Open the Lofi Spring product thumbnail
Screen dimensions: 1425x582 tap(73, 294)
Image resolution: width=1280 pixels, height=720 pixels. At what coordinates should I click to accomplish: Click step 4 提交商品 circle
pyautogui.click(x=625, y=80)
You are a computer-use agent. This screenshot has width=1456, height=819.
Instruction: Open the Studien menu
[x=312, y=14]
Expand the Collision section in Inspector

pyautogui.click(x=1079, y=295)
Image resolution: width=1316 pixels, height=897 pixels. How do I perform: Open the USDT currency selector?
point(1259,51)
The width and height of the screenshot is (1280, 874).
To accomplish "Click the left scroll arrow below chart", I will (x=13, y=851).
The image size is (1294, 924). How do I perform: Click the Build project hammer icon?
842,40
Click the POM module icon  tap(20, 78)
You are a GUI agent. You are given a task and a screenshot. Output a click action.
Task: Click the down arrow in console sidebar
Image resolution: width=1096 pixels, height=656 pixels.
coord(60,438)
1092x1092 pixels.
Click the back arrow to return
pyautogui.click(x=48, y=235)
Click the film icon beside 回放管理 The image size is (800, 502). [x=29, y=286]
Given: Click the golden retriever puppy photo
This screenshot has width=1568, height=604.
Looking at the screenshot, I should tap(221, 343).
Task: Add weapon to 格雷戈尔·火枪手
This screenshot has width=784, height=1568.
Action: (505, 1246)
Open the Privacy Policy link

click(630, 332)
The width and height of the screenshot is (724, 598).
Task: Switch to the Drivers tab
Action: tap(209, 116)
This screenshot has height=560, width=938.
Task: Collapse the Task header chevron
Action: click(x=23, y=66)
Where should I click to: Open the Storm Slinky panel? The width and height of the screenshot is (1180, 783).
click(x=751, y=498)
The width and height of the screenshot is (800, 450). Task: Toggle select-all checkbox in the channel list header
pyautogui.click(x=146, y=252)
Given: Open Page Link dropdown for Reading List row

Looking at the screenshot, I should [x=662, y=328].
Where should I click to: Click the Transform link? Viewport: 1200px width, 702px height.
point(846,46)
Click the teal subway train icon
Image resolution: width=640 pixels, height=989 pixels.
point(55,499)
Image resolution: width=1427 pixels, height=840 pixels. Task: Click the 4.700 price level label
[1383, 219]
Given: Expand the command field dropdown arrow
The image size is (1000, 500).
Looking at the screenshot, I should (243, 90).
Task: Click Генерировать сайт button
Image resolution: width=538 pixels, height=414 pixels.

* _Set problem_: Print every row above again verbatim, line for line, without changing anything.

* _Solution for this problem_:
Open the Lofi Spring product thumbnail
Screen dimensions: 1425x582 tap(73, 294)
Image resolution: width=1280 pixels, height=720 pixels. At what coordinates should I click to accomplish: Click step 4 提交商品 circle
pyautogui.click(x=625, y=80)
You are a computer-use agent. This screenshot has width=1456, height=819.
Instruction: Open the Studien menu
[x=312, y=14]
Expand the Collision section in Inspector

pyautogui.click(x=1079, y=295)
Image resolution: width=1316 pixels, height=897 pixels. How do I perform: Open the USDT currency selector?
point(1259,51)
The width and height of the screenshot is (1280, 874).
To accomplish "Click the left scroll arrow below chart", I will (x=13, y=851).
The image size is (1294, 924). How do I perform: Click the Build project hammer icon?
842,40
Click the POM module icon  tap(20, 78)
You are a GUI agent. You are given a task and a screenshot. Output a click action.
Task: Click the down arrow in console sidebar
Image resolution: width=1096 pixels, height=656 pixels.
coord(60,438)
1092x1092 pixels.
Click the back arrow to return
pyautogui.click(x=48, y=235)
Click the film icon beside 回放管理 The image size is (800, 502). [x=29, y=286]
Given: Click the golden retriever puppy photo
This screenshot has width=1568, height=604.
Looking at the screenshot, I should tap(221, 343).
Task: Add weapon to 格雷戈尔·火枪手
This screenshot has width=784, height=1568.
Action: (505, 1246)
Open the Privacy Policy link

click(630, 332)
The width and height of the screenshot is (724, 598).
Task: Switch to the Drivers tab
Action: tap(209, 116)
This screenshot has height=560, width=938.
Task: Collapse the Task header chevron
Action: click(x=23, y=66)
Where should I click to: Open the Storm Slinky panel? The width and height of the screenshot is (1180, 783).
click(x=751, y=498)
The width and height of the screenshot is (800, 450). Task: Toggle select-all checkbox in the channel list header
pyautogui.click(x=146, y=252)
Given: Open Page Link dropdown for Reading List row

Looking at the screenshot, I should [x=662, y=328].
Where should I click to: Click the Transform link? Viewport: 1200px width, 702px height.
point(846,46)
Click the teal subway train icon
Image resolution: width=640 pixels, height=989 pixels.
point(55,499)
Image resolution: width=1427 pixels, height=840 pixels. Task: Click the 4.700 price level label
[1383, 219]
Given: Expand the command field dropdown arrow
The image size is (1000, 500).
Looking at the screenshot, I should (243, 90).
Task: Click Генерировать сайт button
Image resolution: width=538 pixels, height=414 pixels.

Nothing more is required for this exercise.